Hose Church of England

Primary School

Kindness and Consideration • Equality and Fairness • Determination • Honesty • Forgiveness • Doing your Best

English

Writing

At Hose C of E, we follow a book based English curriculum. Core texts are identified for each half term that are used as the stimulus for a range of writing outcomes across 4 different main purposes: Discuss, Entertain, Inform and Persuade. Our English Curriculum is taught over 2 years across Cycle A and Cycle B, during which children revisit these writing purposes and outcomes and build on what they know and can do to produce a range of quality pieces of writing. Children are taught to plan, draft and edit their work and create final pieces to ‘publish’, producing work to showcase and be proud of.
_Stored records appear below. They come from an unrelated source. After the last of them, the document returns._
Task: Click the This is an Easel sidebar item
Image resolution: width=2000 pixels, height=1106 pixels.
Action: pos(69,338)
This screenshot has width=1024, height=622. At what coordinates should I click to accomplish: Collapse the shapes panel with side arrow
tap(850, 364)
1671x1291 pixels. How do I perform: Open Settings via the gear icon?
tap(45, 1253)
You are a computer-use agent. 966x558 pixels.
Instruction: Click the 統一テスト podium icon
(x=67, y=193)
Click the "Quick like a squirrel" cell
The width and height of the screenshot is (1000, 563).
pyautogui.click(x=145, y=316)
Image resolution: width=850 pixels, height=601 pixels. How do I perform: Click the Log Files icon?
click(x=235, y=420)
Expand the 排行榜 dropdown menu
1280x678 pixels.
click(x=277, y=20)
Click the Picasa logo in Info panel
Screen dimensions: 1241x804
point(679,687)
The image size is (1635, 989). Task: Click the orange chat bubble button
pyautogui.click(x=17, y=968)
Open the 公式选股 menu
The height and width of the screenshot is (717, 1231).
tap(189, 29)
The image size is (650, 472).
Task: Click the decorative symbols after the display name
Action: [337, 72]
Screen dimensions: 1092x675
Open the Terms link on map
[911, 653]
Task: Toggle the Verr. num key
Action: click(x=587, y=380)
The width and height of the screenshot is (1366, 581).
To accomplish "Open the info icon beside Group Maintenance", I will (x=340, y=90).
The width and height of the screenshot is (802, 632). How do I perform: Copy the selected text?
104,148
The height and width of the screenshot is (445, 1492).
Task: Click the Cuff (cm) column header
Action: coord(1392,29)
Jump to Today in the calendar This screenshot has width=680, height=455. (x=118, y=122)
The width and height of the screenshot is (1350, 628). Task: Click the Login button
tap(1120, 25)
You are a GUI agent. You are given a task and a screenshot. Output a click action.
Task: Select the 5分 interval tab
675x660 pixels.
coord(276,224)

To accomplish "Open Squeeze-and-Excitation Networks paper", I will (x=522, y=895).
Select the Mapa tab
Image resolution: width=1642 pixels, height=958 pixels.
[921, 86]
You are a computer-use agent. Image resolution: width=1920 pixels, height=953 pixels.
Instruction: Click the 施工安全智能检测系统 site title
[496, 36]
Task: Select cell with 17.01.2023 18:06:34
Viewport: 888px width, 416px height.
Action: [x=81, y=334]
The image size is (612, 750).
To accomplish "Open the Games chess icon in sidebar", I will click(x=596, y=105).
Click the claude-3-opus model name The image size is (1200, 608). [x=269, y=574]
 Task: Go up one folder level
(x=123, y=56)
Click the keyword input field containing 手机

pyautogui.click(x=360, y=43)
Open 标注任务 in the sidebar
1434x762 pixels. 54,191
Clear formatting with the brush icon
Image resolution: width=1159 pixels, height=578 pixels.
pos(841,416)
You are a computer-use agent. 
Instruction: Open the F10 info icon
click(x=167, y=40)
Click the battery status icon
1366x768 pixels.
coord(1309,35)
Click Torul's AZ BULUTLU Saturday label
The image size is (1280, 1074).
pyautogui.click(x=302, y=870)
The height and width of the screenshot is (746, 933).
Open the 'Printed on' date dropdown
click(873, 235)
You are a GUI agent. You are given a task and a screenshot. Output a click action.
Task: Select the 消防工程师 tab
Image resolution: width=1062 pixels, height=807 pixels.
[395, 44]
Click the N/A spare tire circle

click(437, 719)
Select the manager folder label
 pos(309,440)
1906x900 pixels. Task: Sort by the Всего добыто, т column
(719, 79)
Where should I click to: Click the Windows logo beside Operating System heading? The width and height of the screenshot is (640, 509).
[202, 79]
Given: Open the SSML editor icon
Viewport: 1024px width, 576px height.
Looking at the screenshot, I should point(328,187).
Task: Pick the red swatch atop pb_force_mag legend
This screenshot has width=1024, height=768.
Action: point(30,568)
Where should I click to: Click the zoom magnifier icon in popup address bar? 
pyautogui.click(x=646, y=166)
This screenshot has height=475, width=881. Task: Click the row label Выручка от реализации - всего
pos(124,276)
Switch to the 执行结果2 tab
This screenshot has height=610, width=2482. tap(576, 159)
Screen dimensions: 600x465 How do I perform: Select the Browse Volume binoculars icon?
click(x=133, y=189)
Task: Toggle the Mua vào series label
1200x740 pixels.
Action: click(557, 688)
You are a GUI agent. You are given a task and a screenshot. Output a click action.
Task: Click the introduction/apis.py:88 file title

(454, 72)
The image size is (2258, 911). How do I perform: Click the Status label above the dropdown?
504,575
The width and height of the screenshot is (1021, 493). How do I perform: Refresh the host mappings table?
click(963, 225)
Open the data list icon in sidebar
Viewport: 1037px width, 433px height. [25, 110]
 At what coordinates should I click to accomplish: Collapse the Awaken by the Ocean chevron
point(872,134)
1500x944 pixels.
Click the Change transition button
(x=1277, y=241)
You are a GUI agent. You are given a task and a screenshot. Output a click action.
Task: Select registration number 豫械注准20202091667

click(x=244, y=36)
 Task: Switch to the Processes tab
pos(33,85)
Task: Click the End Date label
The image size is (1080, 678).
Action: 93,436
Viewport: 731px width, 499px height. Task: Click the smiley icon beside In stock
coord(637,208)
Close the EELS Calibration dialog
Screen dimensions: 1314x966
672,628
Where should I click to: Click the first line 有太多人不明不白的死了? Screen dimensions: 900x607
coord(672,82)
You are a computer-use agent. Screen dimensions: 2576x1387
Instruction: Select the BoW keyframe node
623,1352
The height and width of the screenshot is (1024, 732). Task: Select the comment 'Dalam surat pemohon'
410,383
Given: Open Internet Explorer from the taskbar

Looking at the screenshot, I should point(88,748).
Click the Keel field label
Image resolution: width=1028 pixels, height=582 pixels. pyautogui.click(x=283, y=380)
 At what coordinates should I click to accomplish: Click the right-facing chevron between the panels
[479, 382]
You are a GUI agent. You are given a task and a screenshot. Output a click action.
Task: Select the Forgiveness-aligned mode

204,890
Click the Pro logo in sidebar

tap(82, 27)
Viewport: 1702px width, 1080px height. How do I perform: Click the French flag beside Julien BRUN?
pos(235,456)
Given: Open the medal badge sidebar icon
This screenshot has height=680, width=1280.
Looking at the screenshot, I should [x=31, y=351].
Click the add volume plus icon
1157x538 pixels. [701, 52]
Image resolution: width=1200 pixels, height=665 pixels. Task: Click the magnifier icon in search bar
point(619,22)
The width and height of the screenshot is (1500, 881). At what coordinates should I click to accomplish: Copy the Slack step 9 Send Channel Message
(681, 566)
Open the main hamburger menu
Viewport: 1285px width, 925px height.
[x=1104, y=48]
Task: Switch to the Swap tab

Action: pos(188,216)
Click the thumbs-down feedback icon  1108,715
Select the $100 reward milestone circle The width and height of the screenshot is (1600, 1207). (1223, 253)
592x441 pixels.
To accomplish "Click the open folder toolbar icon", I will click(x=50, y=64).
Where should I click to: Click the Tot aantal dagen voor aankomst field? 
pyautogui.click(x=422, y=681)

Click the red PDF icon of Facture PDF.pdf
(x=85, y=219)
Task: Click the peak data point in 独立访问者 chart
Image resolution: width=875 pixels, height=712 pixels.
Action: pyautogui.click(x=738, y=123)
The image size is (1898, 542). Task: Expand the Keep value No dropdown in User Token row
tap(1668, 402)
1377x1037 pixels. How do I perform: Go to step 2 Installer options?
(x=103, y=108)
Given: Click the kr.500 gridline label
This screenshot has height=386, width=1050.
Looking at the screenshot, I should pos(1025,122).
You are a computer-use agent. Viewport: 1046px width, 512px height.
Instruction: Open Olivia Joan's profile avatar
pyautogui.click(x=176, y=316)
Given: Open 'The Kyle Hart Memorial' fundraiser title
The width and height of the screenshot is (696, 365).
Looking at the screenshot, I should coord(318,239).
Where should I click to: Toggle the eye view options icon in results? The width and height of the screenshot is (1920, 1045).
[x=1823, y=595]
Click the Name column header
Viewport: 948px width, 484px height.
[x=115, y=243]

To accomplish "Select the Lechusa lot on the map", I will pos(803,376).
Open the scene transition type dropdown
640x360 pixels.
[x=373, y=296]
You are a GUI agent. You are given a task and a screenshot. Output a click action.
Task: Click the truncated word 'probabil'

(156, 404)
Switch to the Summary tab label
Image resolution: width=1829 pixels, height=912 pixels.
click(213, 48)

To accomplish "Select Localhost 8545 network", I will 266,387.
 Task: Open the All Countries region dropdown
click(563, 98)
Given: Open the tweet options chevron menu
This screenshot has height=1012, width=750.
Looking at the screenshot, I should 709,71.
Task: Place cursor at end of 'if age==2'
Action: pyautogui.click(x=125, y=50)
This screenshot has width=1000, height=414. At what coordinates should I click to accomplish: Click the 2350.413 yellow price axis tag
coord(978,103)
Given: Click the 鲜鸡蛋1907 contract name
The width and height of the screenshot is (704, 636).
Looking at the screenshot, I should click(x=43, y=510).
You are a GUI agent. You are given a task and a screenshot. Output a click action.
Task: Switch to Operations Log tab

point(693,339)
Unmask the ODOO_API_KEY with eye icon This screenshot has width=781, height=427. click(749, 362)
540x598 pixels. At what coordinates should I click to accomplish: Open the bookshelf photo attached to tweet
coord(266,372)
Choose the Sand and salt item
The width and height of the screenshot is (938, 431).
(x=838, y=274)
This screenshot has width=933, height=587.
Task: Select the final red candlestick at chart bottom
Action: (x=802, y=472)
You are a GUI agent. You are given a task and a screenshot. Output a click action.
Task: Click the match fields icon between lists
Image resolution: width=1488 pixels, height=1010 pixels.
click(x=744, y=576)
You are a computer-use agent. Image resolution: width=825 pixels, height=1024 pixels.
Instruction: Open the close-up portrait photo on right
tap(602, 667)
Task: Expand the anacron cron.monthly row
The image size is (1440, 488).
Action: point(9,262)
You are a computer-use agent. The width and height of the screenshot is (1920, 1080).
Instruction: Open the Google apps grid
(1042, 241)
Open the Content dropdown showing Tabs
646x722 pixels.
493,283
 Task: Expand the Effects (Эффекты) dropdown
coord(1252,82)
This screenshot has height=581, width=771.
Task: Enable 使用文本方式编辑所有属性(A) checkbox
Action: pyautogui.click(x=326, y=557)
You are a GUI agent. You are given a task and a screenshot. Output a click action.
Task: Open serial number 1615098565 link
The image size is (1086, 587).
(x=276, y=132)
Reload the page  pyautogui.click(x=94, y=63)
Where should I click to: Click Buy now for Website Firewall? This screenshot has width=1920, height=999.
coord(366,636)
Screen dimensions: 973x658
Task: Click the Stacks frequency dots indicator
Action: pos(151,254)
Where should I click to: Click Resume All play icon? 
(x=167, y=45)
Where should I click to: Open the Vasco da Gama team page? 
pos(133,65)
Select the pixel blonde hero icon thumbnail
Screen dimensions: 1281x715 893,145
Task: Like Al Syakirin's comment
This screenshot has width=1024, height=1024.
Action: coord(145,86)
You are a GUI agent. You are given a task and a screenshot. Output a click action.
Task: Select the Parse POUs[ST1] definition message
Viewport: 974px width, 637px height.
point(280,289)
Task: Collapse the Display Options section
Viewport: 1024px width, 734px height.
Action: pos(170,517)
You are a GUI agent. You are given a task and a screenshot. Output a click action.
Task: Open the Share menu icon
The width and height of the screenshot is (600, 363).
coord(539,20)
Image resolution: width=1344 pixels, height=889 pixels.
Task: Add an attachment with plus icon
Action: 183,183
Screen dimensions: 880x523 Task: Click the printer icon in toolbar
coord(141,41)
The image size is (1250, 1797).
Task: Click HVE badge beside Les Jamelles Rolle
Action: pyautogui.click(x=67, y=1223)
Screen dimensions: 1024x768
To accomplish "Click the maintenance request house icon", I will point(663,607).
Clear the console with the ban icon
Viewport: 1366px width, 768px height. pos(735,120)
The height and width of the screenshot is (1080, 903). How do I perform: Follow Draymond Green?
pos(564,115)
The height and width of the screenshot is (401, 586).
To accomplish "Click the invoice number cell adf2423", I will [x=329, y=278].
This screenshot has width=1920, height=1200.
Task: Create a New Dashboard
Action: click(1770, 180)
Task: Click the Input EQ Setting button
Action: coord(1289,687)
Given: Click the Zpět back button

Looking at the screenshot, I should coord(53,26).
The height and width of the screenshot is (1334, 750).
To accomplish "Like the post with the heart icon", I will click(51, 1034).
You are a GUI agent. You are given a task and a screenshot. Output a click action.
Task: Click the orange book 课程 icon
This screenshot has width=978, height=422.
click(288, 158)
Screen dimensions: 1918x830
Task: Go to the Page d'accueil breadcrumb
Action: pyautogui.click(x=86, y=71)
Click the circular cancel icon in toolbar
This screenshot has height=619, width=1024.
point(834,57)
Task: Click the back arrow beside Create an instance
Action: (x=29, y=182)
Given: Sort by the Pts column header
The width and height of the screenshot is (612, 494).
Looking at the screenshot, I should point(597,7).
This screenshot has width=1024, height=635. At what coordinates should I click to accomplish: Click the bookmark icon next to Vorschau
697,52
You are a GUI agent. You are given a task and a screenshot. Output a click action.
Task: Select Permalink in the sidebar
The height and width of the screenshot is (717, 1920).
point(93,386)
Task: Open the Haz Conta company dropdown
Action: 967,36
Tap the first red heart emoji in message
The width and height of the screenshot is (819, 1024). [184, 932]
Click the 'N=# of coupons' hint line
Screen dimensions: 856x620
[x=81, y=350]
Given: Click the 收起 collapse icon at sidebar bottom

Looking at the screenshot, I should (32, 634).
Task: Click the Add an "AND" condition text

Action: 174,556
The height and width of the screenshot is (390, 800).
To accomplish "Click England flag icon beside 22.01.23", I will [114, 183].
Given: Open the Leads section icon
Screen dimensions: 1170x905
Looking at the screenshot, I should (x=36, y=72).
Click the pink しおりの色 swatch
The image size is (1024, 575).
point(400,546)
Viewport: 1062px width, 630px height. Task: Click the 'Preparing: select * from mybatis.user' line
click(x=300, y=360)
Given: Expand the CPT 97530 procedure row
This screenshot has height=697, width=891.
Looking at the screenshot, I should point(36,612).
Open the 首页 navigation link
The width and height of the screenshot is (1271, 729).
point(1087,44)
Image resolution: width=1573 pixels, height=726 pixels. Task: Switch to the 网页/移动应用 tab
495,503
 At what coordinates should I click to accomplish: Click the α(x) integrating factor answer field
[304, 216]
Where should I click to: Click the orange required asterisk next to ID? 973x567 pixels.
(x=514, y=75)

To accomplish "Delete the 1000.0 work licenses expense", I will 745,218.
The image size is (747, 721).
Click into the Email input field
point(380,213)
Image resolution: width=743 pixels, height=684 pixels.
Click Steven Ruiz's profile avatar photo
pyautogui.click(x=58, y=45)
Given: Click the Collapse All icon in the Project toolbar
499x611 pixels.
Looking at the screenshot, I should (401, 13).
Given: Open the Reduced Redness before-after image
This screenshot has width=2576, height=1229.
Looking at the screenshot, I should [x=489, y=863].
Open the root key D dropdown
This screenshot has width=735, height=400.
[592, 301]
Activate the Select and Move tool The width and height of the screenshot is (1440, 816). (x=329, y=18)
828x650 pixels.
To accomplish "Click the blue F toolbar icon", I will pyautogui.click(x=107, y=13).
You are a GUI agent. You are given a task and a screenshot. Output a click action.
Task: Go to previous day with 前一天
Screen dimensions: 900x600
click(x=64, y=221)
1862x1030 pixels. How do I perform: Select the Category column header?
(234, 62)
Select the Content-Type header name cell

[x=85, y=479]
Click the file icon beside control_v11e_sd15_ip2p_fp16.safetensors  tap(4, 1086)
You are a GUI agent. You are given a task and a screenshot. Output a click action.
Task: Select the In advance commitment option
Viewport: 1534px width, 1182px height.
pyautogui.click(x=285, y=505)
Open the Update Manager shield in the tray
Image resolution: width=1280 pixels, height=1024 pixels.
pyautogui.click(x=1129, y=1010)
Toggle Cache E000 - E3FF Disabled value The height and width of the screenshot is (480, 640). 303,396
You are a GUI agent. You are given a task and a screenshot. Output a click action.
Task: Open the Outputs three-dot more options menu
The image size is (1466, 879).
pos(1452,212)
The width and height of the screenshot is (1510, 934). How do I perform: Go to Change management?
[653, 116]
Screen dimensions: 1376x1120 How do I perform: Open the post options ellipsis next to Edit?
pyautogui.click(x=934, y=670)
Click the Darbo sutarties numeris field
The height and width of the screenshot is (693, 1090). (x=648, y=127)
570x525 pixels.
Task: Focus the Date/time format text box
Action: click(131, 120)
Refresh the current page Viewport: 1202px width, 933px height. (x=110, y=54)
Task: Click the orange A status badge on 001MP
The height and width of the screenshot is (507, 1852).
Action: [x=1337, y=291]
We adopt key strategies from the Talk 4 Writing approach around the modelling and scaffolding of writing in a way that supports children to identify key features of a text and build on their ideas to write with confidence and creativity.

 

Whilst some of the core texts create fantastic links with the wider curriculum, their main purpose is as a vehicle to drive pupil’s knowledge of how and why we write, the English language and understanding of literature. We have carefully chosen quality texts for study and as part of our wider reading offer such as our class novels and poetry texts, with a range of modern and classics written by diverse authors. In this way, the children are able to create deeper links with learning, acquire and use subject specific vocabulary more widely and can become more deeply immersed in their writing for purpose and pleasure. We believe it is important that children understand that writing is not just for English, but is an important tool across the curriculum and, more importantly, in life. We know that children who read more, write more and write better (Young and Ferguson, 2020) so our book-based curriculum creates ideal links for our writing and reading for pleasure pedagogy.

 

Oracy

As such, our expectations of writing are high across the curriculum, not just in English. When it comes to writing, oral composition is just as important as written composition. We teach children both to read and write and so too should we teach them to speak. We recognise the crucial nature of spoken language and our role to develop it in school. As such, we are continuing to develop our school approach to oracy and embedding this within and wider than our English curriculum.

 

Spelling

Spelling is as part of the Sounds-Write programme, established as part of Phonics teaching in KS1 and built upon in KS2 to develop spelling fluency. Our whole school approach to spelling can be seen in the documents section below.

Handwriting

Handwriting is taught using the Nelson Handwriting scheme from EYFS to KS2. As with Spelling, this is a whole school approach with a focus on developing fluency in Handwriting.